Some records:
+===+

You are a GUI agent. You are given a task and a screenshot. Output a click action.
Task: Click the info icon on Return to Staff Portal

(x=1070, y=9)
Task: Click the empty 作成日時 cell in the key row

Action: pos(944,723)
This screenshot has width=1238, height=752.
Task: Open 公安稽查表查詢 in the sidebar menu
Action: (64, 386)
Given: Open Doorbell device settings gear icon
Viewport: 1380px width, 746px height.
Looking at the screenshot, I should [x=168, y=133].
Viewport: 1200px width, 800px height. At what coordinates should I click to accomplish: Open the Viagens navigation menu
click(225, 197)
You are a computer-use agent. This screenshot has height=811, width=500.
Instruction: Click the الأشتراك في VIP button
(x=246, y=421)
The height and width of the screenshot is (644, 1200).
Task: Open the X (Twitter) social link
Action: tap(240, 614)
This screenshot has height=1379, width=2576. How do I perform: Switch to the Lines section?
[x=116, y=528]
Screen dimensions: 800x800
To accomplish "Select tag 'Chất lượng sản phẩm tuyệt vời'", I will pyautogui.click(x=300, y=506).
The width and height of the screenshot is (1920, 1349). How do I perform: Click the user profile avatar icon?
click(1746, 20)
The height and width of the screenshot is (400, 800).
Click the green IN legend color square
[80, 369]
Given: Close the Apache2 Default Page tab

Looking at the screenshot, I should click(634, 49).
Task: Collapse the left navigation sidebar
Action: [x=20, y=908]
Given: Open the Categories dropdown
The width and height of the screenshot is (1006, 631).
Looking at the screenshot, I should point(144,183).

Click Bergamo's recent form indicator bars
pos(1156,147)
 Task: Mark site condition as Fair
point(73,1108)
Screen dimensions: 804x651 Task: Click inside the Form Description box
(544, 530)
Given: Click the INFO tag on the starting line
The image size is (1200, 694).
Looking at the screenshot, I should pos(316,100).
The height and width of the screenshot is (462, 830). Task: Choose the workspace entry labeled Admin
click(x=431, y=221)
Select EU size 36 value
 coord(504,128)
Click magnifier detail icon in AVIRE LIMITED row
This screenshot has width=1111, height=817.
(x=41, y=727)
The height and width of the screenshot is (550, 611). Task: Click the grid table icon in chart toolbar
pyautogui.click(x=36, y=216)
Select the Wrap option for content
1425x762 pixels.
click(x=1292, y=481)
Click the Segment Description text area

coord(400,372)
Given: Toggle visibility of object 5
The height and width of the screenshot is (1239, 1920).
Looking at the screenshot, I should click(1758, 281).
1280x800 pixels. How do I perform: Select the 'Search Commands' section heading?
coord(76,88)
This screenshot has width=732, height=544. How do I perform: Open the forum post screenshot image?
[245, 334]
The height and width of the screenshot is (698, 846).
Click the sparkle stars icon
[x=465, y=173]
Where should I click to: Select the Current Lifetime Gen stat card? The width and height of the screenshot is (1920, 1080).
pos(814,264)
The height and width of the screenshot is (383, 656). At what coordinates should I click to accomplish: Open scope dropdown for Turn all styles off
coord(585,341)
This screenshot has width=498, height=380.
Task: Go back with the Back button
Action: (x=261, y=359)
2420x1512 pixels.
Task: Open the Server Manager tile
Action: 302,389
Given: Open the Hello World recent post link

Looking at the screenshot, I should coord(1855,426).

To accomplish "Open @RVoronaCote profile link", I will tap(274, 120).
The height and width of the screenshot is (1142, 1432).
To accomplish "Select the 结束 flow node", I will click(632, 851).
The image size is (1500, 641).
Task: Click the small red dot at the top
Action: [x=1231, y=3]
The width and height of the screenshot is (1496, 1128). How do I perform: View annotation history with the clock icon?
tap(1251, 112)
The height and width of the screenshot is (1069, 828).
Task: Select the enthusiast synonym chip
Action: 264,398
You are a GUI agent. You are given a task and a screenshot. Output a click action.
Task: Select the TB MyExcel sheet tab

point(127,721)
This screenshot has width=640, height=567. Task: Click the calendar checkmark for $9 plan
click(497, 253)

+===+

• Aim
Locate every line in the records above that contains the string "pyautogui", matching case, and copy each of those lines.

• Solution to this exercise
To accomplish "Select tag 'Chất lượng sản phẩm tuyệt vời'", I will pyautogui.click(x=300, y=506).
pyautogui.click(x=36, y=216)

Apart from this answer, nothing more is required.